- **WHAT NEEDS TO BE DONE**
In the records below, find the line containing "The width and height of the screenshot is (476, 476)." and the line containing "Task: Click the user avatar icon"; please repeat exactly the lines from one to the other, both included, and nothing more.
:::
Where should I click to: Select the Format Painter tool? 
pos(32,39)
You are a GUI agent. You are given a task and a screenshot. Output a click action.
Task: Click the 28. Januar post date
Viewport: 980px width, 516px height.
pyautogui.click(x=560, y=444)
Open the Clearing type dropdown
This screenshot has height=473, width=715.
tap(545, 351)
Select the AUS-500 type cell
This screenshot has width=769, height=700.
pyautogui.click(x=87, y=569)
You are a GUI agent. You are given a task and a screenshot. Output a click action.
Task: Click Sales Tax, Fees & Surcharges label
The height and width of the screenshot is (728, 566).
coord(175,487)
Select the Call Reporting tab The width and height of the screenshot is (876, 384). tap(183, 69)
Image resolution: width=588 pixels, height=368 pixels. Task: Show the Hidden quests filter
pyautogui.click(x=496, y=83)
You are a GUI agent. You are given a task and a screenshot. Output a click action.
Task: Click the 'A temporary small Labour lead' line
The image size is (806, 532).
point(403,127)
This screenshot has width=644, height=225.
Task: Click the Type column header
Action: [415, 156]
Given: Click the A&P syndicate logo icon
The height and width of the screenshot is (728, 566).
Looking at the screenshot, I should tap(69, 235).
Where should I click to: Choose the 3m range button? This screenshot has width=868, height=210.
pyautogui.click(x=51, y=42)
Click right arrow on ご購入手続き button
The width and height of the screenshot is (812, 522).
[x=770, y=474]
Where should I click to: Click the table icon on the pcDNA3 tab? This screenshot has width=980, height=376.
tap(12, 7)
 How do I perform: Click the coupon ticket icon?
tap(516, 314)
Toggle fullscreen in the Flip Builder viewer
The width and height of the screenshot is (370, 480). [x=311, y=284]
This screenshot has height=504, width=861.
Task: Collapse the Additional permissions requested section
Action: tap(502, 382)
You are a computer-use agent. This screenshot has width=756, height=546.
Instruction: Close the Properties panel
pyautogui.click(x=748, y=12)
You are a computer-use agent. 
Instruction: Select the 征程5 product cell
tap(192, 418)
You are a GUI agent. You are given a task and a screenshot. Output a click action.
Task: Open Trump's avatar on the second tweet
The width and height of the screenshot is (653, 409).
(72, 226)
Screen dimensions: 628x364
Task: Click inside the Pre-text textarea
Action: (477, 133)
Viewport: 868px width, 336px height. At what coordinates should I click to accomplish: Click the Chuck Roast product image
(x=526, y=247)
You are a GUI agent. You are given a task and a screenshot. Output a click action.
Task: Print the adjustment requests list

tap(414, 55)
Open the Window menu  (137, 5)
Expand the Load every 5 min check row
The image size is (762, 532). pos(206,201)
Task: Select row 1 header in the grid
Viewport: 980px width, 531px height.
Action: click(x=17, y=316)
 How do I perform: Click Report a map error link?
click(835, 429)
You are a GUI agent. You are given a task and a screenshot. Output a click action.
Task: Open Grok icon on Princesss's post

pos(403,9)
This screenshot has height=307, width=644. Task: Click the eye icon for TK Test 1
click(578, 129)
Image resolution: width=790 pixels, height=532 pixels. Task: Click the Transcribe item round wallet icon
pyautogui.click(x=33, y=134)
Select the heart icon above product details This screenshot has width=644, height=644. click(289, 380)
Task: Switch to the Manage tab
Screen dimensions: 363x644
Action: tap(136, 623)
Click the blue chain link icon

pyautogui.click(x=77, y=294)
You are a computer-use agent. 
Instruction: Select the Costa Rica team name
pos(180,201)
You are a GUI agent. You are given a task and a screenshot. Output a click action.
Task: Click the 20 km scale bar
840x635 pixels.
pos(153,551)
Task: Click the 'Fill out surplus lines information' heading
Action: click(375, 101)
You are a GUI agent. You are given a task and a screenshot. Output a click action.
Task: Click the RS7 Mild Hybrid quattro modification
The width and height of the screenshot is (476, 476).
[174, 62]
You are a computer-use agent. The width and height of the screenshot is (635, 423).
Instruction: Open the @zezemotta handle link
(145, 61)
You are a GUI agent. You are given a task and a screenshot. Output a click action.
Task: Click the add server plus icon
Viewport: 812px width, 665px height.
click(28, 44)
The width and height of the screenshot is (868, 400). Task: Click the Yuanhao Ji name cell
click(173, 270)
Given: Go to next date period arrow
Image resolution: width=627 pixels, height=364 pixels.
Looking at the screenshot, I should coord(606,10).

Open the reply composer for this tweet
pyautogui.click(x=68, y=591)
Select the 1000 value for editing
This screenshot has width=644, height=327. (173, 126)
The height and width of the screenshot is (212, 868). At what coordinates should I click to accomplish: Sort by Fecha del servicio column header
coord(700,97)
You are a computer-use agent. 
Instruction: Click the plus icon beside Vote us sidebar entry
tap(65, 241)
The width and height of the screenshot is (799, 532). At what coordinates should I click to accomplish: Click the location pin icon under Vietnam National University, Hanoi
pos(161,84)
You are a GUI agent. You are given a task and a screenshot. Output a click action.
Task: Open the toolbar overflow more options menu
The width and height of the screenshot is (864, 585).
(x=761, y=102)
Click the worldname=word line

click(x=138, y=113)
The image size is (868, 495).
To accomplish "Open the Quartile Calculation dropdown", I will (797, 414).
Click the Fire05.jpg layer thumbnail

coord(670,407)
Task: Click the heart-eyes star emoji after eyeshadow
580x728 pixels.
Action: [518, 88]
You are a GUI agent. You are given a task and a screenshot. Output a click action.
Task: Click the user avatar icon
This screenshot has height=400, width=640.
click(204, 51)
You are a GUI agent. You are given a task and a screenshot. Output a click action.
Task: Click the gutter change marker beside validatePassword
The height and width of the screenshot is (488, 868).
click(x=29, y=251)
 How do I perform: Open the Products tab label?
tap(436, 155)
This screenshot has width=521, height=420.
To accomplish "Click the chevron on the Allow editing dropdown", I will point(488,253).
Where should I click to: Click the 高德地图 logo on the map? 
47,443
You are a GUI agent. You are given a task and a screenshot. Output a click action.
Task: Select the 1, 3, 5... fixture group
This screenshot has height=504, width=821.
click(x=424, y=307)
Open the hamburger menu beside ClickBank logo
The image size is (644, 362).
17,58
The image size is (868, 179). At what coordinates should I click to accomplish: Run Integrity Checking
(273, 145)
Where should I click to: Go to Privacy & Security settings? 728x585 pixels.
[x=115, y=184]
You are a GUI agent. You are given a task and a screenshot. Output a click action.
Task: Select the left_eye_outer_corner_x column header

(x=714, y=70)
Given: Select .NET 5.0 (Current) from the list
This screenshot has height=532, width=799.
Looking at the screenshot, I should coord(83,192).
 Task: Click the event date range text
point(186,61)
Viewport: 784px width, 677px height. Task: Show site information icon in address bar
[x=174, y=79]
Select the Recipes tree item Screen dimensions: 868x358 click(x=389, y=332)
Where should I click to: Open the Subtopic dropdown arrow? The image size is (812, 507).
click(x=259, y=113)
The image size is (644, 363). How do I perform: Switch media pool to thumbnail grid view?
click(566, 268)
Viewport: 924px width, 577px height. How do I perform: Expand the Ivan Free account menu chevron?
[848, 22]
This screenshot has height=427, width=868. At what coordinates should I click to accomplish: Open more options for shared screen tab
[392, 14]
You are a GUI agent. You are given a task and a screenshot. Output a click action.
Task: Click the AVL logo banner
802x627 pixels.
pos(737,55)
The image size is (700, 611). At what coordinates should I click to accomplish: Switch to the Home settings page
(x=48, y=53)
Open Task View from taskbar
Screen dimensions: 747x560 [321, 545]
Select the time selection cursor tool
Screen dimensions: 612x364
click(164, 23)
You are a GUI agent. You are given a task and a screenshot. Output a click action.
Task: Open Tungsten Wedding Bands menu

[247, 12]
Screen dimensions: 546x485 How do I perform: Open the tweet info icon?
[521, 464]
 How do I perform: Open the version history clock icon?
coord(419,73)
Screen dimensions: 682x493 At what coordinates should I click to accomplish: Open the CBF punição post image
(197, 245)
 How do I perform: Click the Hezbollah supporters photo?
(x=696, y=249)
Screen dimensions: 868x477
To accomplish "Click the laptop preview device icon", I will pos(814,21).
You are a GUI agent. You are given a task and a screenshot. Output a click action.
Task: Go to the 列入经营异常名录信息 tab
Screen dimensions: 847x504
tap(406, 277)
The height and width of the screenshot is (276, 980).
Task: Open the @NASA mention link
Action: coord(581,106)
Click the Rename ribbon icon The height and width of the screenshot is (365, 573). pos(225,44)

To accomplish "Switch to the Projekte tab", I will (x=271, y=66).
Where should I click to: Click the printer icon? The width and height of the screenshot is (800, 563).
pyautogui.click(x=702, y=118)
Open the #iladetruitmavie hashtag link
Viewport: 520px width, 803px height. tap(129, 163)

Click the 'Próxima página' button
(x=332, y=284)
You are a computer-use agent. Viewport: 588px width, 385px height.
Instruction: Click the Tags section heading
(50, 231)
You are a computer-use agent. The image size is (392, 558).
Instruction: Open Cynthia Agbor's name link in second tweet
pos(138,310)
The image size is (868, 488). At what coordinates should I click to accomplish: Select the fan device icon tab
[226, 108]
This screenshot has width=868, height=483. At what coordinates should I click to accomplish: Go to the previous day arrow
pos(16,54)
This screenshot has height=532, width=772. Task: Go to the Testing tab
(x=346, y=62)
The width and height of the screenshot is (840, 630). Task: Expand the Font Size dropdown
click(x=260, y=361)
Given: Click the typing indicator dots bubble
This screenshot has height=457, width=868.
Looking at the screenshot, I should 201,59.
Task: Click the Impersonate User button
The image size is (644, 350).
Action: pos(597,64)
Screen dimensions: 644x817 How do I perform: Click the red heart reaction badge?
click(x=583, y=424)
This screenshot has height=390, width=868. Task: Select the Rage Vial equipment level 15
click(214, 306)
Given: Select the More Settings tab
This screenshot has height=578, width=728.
:::
- **REPLY TO THE TASK**
The width and height of the screenshot is (476, 476).
[174, 62]
You are a computer-use agent. The width and height of the screenshot is (635, 423).
Instruction: Open the @zezemotta handle link
(145, 61)
You are a GUI agent. You are given a task and a screenshot. Output a click action.
Task: Click the add server plus icon
Viewport: 812px width, 665px height.
click(28, 44)
The width and height of the screenshot is (868, 400). Task: Click the Yuanhao Ji name cell
click(173, 270)
Given: Go to next date period arrow
Image resolution: width=627 pixels, height=364 pixels.
Looking at the screenshot, I should coord(606,10).

Open the reply composer for this tweet
pyautogui.click(x=68, y=591)
Select the 1000 value for editing
This screenshot has width=644, height=327. (173, 126)
The height and width of the screenshot is (212, 868). At what coordinates should I click to accomplish: Sort by Fecha del servicio column header
coord(700,97)
You are a computer-use agent. 
Instruction: Click the plus icon beside Vote us sidebar entry
tap(65, 241)
The width and height of the screenshot is (799, 532). At what coordinates should I click to accomplish: Click the location pin icon under Vietnam National University, Hanoi
pos(161,84)
You are a GUI agent. You are given a task and a screenshot. Output a click action.
Task: Open the toolbar overflow more options menu
The width and height of the screenshot is (864, 585).
(x=761, y=102)
Click the worldname=word line

click(x=138, y=113)
The image size is (868, 495).
To accomplish "Open the Quartile Calculation dropdown", I will (797, 414).
Click the Fire05.jpg layer thumbnail

coord(670,407)
Task: Click the heart-eyes star emoji after eyeshadow
580x728 pixels.
Action: [518, 88]
You are a GUI agent. You are given a task and a screenshot. Output a click action.
Task: Click the user avatar icon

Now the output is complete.